═══ Dataset extract ═══

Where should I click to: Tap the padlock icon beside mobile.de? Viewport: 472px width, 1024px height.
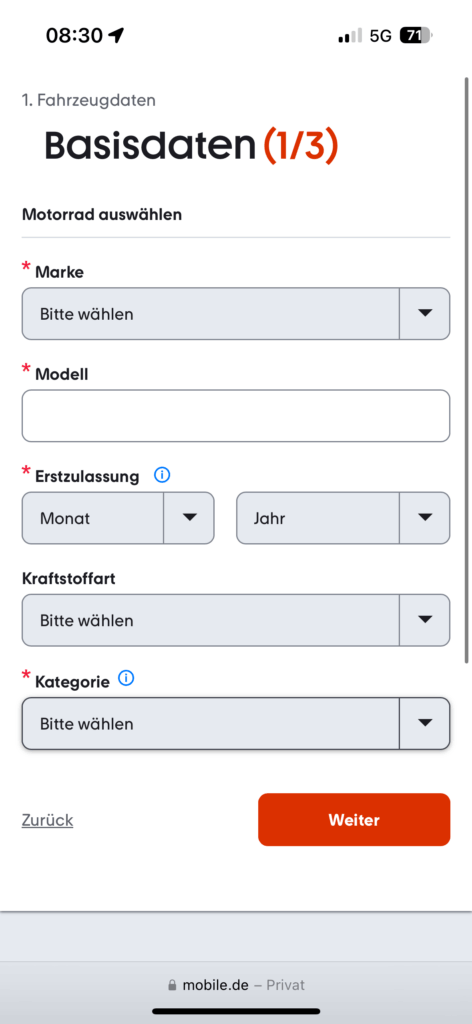pyautogui.click(x=172, y=985)
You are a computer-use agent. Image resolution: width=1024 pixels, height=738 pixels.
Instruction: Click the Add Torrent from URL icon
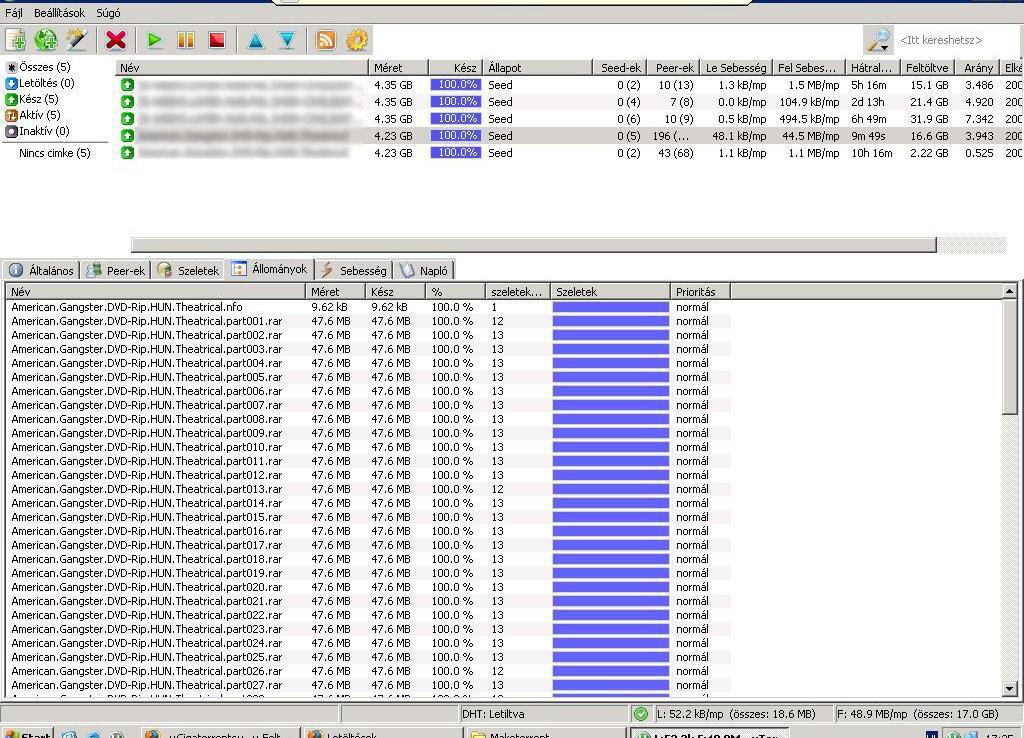coord(46,40)
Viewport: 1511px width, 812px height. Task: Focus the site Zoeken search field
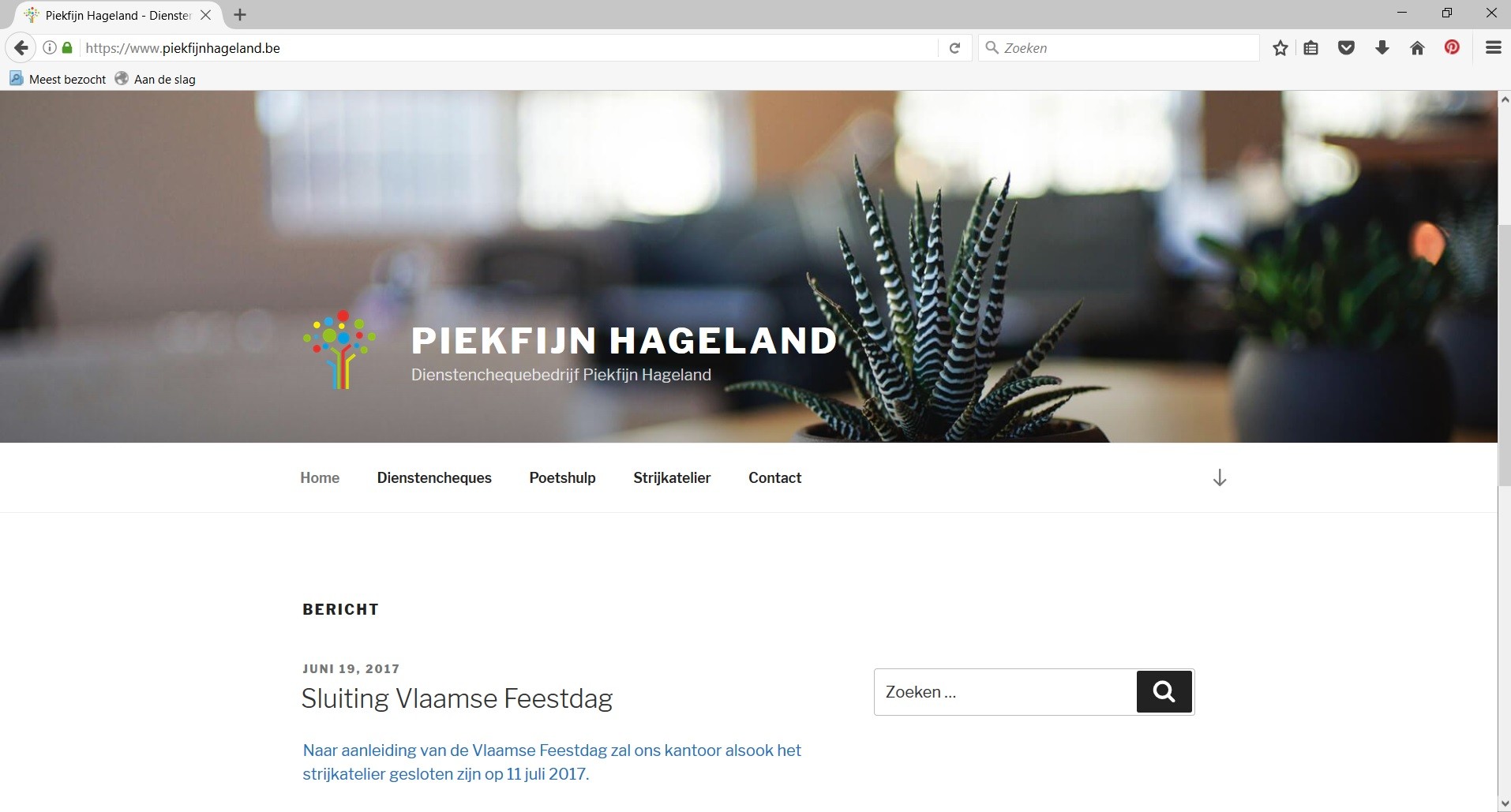click(x=1005, y=692)
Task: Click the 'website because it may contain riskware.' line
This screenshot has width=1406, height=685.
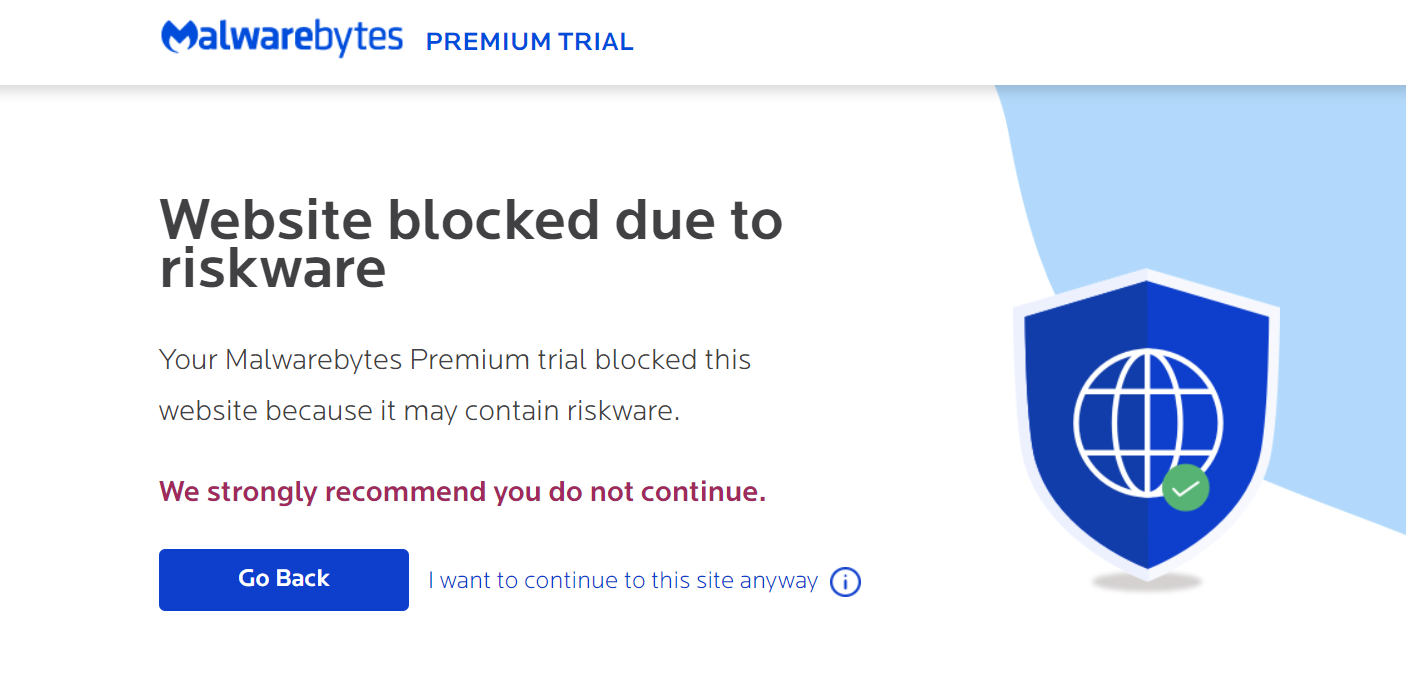Action: [x=420, y=411]
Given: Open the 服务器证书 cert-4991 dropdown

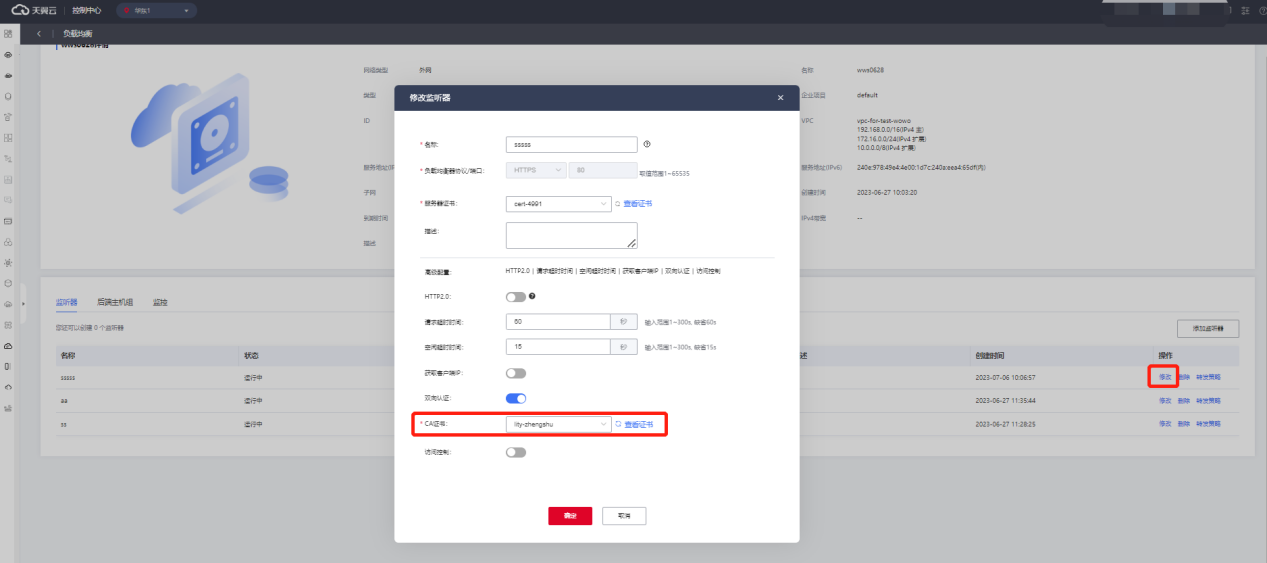Looking at the screenshot, I should (558, 204).
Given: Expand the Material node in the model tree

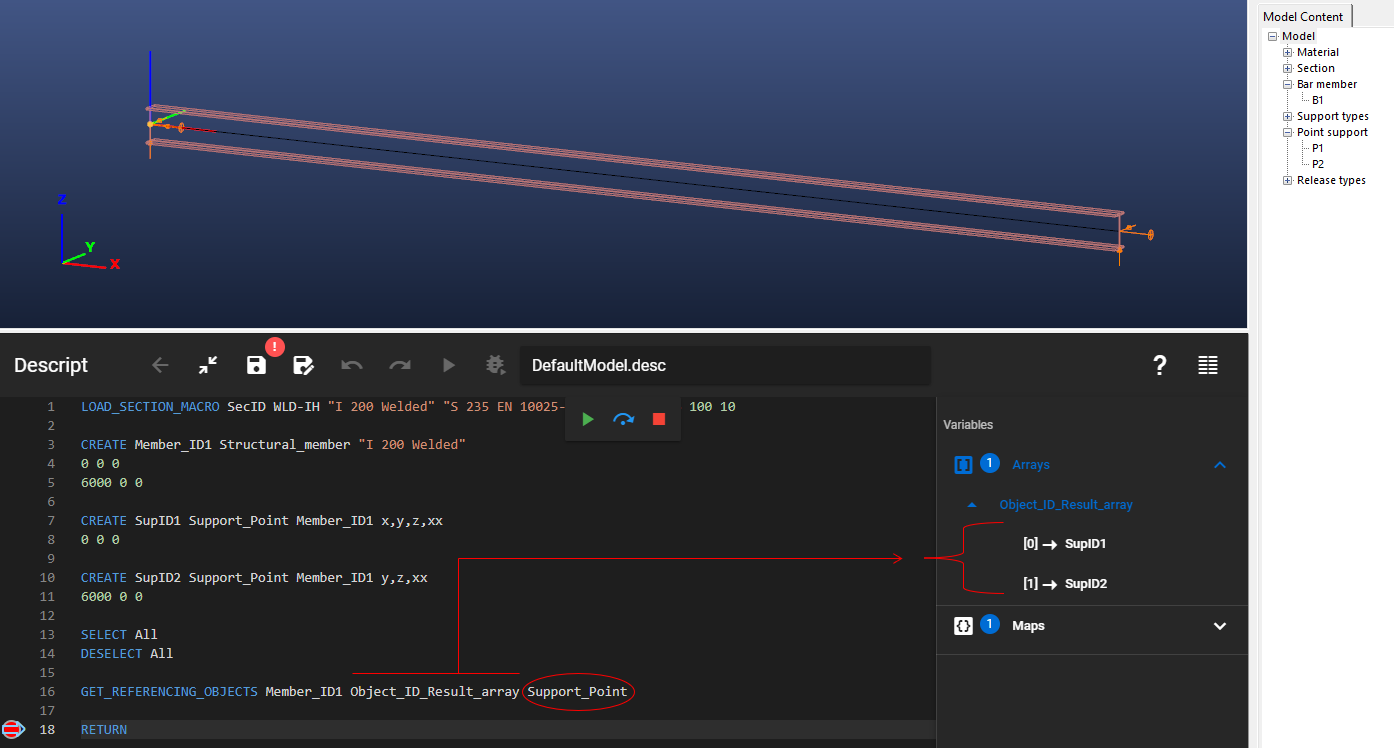Looking at the screenshot, I should (1288, 52).
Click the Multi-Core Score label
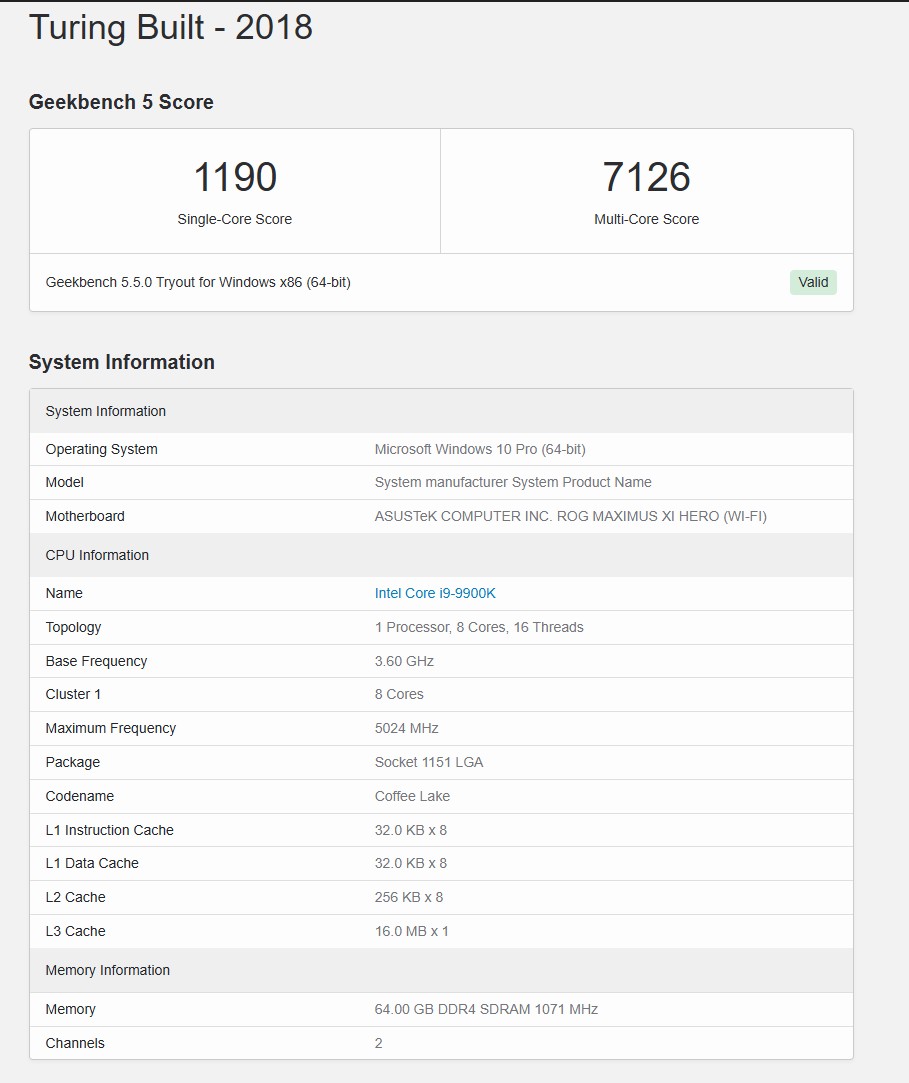 646,219
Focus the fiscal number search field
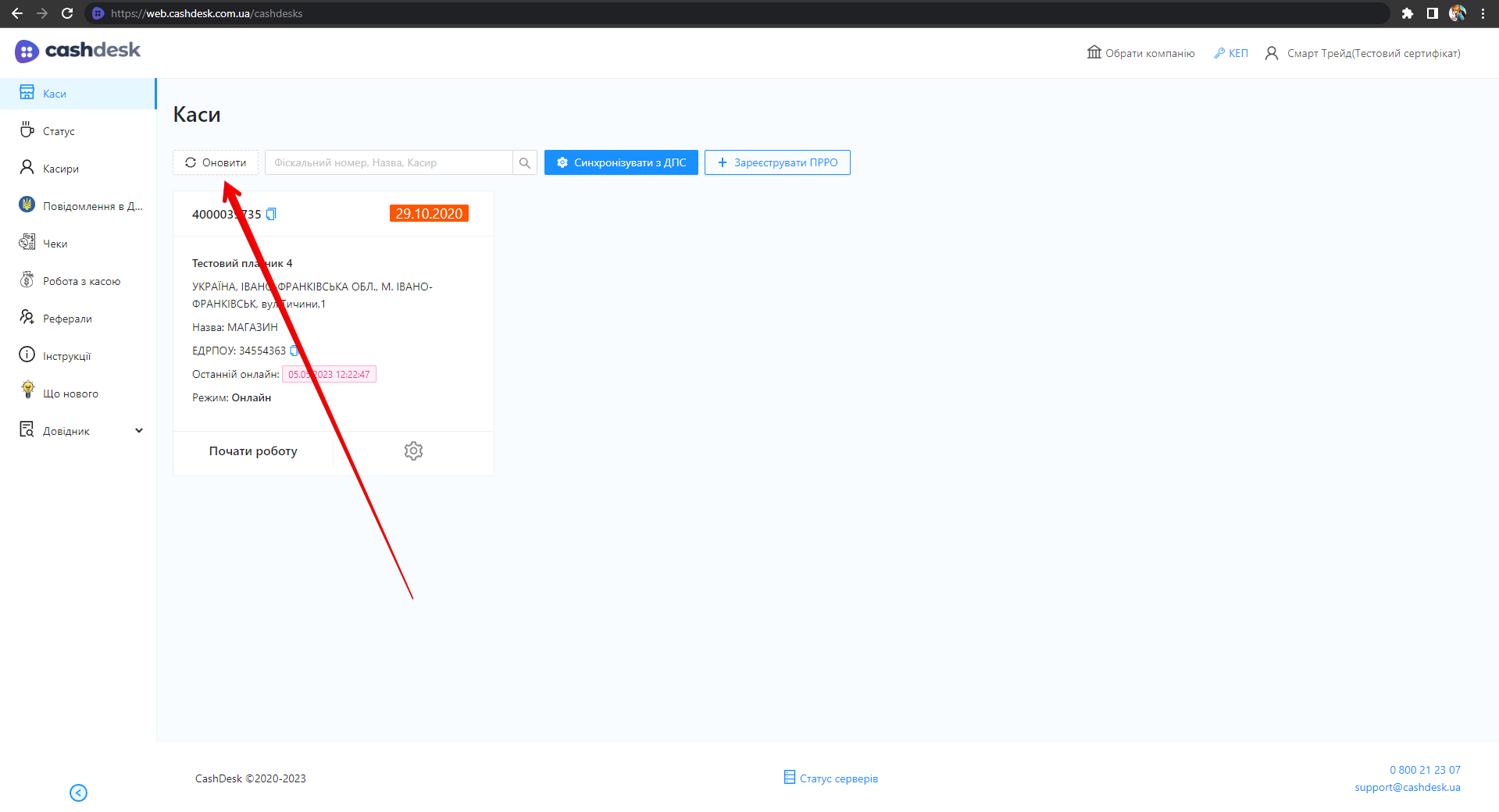This screenshot has width=1499, height=812. click(x=389, y=163)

═══

Task description:
Word for word, copy out each record; do not include pictures.

Written answer:
Where should I click to: Tap the padlock icon beside mobile.de? Viewport: 472px width, 1024px height.
pyautogui.click(x=172, y=985)
You are a computer-use agent. Image resolution: width=1024 pixels, height=738 pixels.
Instruction: Click the Add Torrent from URL icon
coord(46,40)
Viewport: 1511px width, 812px height. Task: Focus the site Zoeken search field
click(x=1005, y=692)
Task: Click the 'website because it may contain riskware.' line
This screenshot has width=1406, height=685.
Action: [x=420, y=411]
Given: Open the 服务器证书 cert-4991 dropdown

Looking at the screenshot, I should (558, 204).
Given: Expand the Material node in the model tree

Looking at the screenshot, I should (1288, 52).
Click the Multi-Core Score label
 646,219
Focus the fiscal number search field
This screenshot has width=1499, height=812. click(x=389, y=163)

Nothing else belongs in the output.